(Records shown)

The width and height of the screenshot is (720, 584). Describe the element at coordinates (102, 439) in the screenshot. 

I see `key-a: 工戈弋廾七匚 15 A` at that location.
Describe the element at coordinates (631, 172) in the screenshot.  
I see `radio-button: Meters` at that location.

(End Records shown)
(Records shown)

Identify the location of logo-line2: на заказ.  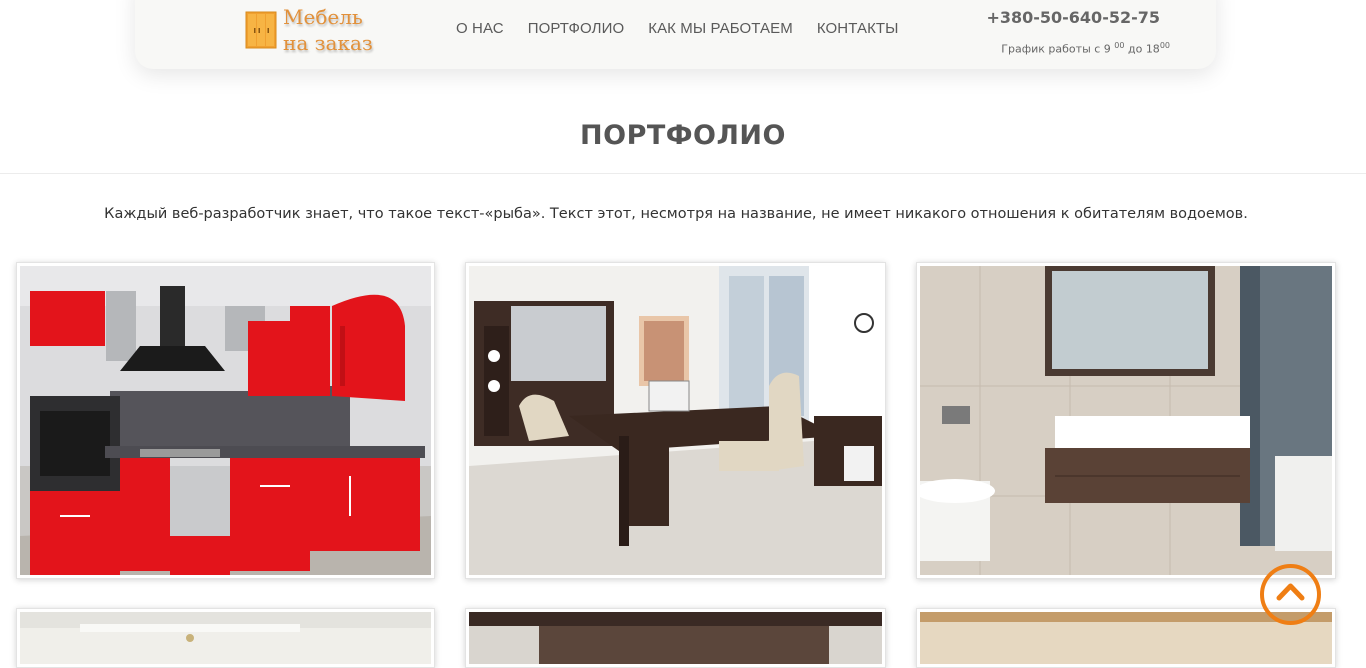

(End Records shown)

Can you gather every line from the entries above that contains the word "Describe"?

The width and height of the screenshot is (720, 584). Describe the element at coordinates (102, 439) in the screenshot. 
Describe the element at coordinates (631, 172) in the screenshot.  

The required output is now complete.